Vorrei ma non posso – 2

Il governo ha deciso di utilizzare fino a 2500 militari dell’esercito con funzioni di ordine pubblico. I soldati dovrebbero affiancare le forze dell’ordine in attività di pattugliamento, soprattutto nelle ore serali e notturne, nelle principali aree metropolitane. Secondo il ministro della Difesa, Ignazio La Russa, l’impiego dei militari dovrebbe avere un preciso limite temporale, sei mesi rinnovabili una sola volta. Saremo poco perspicaci ma la domanda sorge spontanea: a che serve un’iniziativa del genere?

A che serve, s’intende, aldilà degli scopi ufficiali annunciati dal governo. Occorre premettere che noi non compriamo gli abituali strepiti sulla presunta svolta autoritaria del governo: i militari avranno compiti di pubblica sicurezza ma non di polizia giudiziaria, cioè non potranno operare arresti, ed il coordinamento resterà saldamente in mano al ministero dell’Interno, tramite i prefetti. Ma anche così, il provvedimento risulta incomprensibile. In primo luogo, 2500 soldati sono un’inezia, di fronte ad organici di polizia e carabinieri che possono contare ognuno su circa centomila effettivi. L’impiego disperso dei militari sul territorio delle grandi aree metropolitane li renderà prevalentemente oggetto di curiosità, non di efficacia operativa. Nell’annuncio di La Russa vi sono anche accenti di (auspicabilmente) involontaria comicità: i soldati, ha detto il ministro della Difesa, saranno scelti tra quelli che hanno partecipato a missioni internazionali. Non è chiaro se perché già abituati a trattare con popolazioni civili particolarmente stressate. Eppure a nessuno sfugge che i soldati non sono poliziotti, e viceversa. E ancora: perché un limite temporale alla misura, e soprattutto perché renderlo pubblico?

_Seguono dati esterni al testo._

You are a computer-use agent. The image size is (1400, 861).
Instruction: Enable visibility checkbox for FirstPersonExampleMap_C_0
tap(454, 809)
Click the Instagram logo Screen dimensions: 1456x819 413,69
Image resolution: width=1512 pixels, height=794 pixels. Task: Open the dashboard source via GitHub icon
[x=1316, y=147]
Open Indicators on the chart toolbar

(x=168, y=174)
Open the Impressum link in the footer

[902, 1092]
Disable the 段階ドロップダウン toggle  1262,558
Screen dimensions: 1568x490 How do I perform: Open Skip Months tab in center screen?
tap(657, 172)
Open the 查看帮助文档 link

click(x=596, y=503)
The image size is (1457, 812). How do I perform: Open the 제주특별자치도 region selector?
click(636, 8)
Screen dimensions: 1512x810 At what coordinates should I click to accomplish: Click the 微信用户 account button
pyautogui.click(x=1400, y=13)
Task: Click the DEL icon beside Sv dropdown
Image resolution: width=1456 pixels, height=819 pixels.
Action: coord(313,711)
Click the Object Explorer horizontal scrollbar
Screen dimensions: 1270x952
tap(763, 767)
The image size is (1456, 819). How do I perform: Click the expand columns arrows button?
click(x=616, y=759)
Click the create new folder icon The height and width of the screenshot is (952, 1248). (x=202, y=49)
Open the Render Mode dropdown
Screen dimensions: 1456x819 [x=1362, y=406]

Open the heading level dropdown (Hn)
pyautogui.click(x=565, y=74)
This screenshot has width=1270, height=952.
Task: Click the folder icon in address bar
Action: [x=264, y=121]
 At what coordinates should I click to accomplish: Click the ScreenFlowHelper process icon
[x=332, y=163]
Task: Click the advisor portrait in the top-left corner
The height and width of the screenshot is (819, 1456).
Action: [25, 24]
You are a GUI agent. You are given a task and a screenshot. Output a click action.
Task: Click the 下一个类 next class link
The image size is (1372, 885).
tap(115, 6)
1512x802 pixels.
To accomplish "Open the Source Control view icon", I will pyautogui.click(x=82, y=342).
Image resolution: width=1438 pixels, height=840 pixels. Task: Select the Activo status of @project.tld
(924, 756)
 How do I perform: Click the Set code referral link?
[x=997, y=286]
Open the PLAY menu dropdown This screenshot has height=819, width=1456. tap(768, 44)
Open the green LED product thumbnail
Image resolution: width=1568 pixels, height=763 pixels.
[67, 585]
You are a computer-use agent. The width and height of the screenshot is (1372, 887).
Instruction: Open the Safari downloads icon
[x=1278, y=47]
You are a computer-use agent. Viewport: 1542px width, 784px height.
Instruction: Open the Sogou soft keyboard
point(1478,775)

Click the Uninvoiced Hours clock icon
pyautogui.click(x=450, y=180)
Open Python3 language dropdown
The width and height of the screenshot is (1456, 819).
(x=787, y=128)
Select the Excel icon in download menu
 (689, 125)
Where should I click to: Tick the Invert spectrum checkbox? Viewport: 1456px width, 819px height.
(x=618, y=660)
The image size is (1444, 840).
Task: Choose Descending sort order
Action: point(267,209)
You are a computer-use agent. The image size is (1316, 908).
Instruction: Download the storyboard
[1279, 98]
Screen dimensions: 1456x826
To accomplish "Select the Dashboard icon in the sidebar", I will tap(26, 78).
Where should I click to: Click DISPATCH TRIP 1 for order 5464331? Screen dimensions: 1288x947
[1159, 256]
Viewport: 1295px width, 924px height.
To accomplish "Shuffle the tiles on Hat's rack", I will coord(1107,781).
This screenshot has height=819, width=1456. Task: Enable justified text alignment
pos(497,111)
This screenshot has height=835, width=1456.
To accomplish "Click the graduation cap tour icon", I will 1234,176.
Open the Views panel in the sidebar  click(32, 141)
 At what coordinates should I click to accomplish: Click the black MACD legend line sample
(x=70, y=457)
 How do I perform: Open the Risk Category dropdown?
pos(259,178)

Ci paiono poi sensate e condivisibili le proteste dei sindacati di polizia. Le forze dell’ordine hanno organici con età media in progressivo aumento, a causa del limitato reclutamento; il numero di effettivi destinati alla strada continua a ridursi, sia per motivi (anche anagrafici) di idoneità al ruolo che per il persistente malvezzo di utilizzare il personale in mansioni improprie, quali quelle amministrative. E questo malgrado ogni governo (ed ogni opposizione) strepitino da sempre sull’esigenza di recuperare al servizio attivo quanto più personale possibile. Le forze dell’ordine sono state escluse (come gli altri pubblici dipendenti) dal provvedimento di detassazione degli straordinari, ed anche questo è motivo di forte e giustificato malcontento.

L’impressione è che, di fronte alla gravissima crisi fiscale del paese, che impedisce di destinare ulteriori risorse alle forze dell’ordine, il governo abbia scelto di saturare la “capacità produttiva” in eccesso proveniente dall’esercito, disinteressandosi della compatibilità professionale dei soggetti e dei corpi interessati. Oltre a voler fornire un messaggio rassicurante (e molto a buon mercato, in ogni senso) alla popolazione che, ove mai avesse la ventura di imbattersi la sera in un militare dell’esercito con fucile mitragliatore e giubbotto antiproiettile, di pattuglia col poliziotto di quartiere, potrebbe percepire un sollievo alle proprie insicurezze tanto netto quanto effimero. Succede anche questo, quando si ha un debito pubblico che è pari al 105 per cento del prodotto interno lordo, ed ogni anno si spendono settanta miliardi di euro per interessi passivi.

All’Italia serve un grande progetto di riforma sistematica e complessiva, di lungo respiro, non iniziative al margine, estemporanee e mediatiche, inidonee persino a sopperire alle immancabili “emergenze” della quotidianità. Per conseguire questo obiettivo serve riformare il funzionamento dello stato, e perseguire disciplina di bilancio, non tagliando indiscriminatamente le spese, ma ripensando l’intero impianto della Funzione Pubblica. Per questo attendiamo lo sviluppo delle iniziative di Renato Brunetta. Il fallimento non è un’opzione.